Your result will be the set of lines with "Given", copied from the material below.

....

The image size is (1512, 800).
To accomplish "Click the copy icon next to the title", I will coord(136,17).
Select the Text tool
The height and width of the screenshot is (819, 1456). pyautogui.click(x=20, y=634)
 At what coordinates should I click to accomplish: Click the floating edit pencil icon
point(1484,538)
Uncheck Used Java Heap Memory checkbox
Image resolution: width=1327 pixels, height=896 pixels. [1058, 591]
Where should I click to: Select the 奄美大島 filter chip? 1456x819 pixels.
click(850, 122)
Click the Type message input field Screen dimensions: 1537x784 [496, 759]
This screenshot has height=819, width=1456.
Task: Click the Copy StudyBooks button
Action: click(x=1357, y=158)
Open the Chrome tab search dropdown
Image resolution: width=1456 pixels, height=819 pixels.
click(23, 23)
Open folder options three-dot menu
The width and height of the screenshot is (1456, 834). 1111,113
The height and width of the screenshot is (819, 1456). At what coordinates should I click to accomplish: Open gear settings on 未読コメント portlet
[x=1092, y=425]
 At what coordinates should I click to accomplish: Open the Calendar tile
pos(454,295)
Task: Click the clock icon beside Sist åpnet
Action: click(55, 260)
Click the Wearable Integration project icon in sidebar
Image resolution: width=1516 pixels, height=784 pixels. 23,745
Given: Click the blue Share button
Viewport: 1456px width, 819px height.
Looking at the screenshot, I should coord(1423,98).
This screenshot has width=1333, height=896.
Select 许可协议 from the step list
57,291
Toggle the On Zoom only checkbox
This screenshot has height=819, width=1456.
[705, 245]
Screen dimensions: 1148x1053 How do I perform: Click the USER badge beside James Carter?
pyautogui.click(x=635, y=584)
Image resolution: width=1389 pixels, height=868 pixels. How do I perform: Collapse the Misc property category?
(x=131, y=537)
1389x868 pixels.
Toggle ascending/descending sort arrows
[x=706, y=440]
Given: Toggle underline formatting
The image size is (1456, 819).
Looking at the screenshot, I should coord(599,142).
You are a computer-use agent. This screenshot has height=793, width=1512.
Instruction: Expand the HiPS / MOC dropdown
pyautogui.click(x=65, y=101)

....

[TASK OUTPUT]
Given: Click the blue Share button
Given: Toggle underline formatting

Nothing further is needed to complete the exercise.